Манлия Скантилла решила, что слишком много времени уделено любованию Аннией Корнифицией и приказала привезти молодого поэта Салюстия, которого она недавно слышала на ступенях Пантеона и решила пригласить к себе в дом. Стремительно стареющая Скантилла не отличавшаяся красотой и в молодости, старалась применять как можно больше кремов, румян или белил, но ее кожа все равно оставалась дряблой, и морщины увеличивались с каждым годом, горбинка носа стала выпирать еще больше. Если бы не косметика, бешеная энергия и жажда власти, то – Манлия Скантилла это знала! – Дидий Юлиан совсем перестал бы с ней жить. Она продумала сценарий всего вечера заранее, и посвятила мужа в его аспекты лишь в самых общих чертах.

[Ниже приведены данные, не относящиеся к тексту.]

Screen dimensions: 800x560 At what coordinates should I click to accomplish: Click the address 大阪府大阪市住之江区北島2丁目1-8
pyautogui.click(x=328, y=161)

Поэт Салюстий, так патетично читавший поэмы о победах Марка Аврелия над варварами, как нельзя кстати подходил для ее задумки.

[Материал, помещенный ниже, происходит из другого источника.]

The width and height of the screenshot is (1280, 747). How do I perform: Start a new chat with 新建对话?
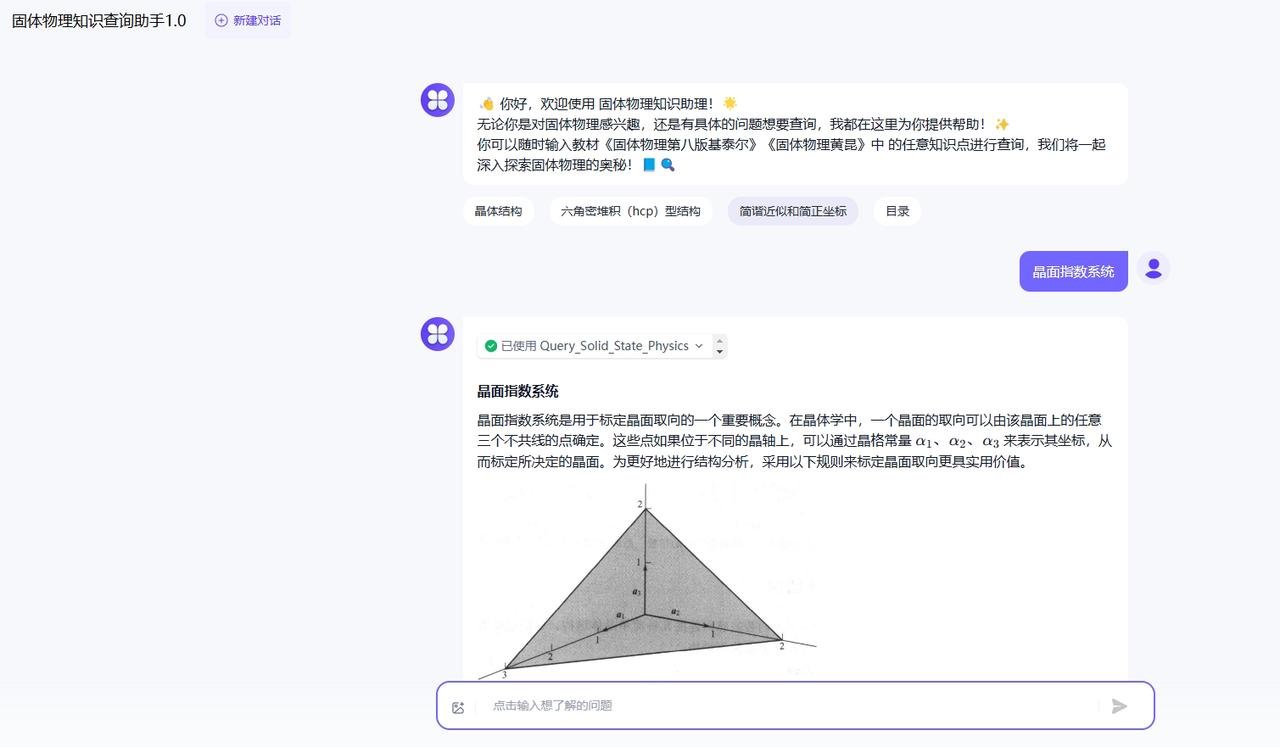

Худощавый вихрастый парень лет двадцати, прилично одетый рабами Дидия Юлиана в чистую, красивую тунику, немного надушенный и заранее угощенный бокалом вина, выступил перед собравшимся обществом. Салюстий сказал, что его отец воевал во II Италийском легионе и, когда Марк Аврелий скончался, он вышел в отставку, признал сына своим наследником и все подробно рассказал об этой тяжелой войне с варварами. На основе рассказов отца Салюстий и начал писать героические стихи.
Все благосклонно отнеслись к молодому таланту и стали внимательно слушать. Арфисты ловко подстроились под темп и настроение стихов и начали подыгрывать Салюстию. Парень читал наизусть очень самозабвенно, патетично. Обладая хорошей дикцией, он ловко проходил не совсем удавшиеся строки. Его образный, яркий язык воочию вызывал в воображении лавины несущихся германских всадников и крепко стоявшие под их натиском железные римские легионы. Ближе к середине поэмы слушателям стало ясно, что Салюстий зачитывался Гомером и представил войну римлян и варваров как сражение римских богов против злобных лесных божеств германцев. Несмотря на то, что поэзия Салюстия оказалось почти идеальной, поэма была слишком длинной и гости начали уставать слушать, переключаясь на еду и небольшие разговоры с соседями по столу. Дидий Юлиан заметил охлаждение интереса слушателей и хотел было приказать парню заканчивать чтение, но Манлия Скантилла остановила мужа.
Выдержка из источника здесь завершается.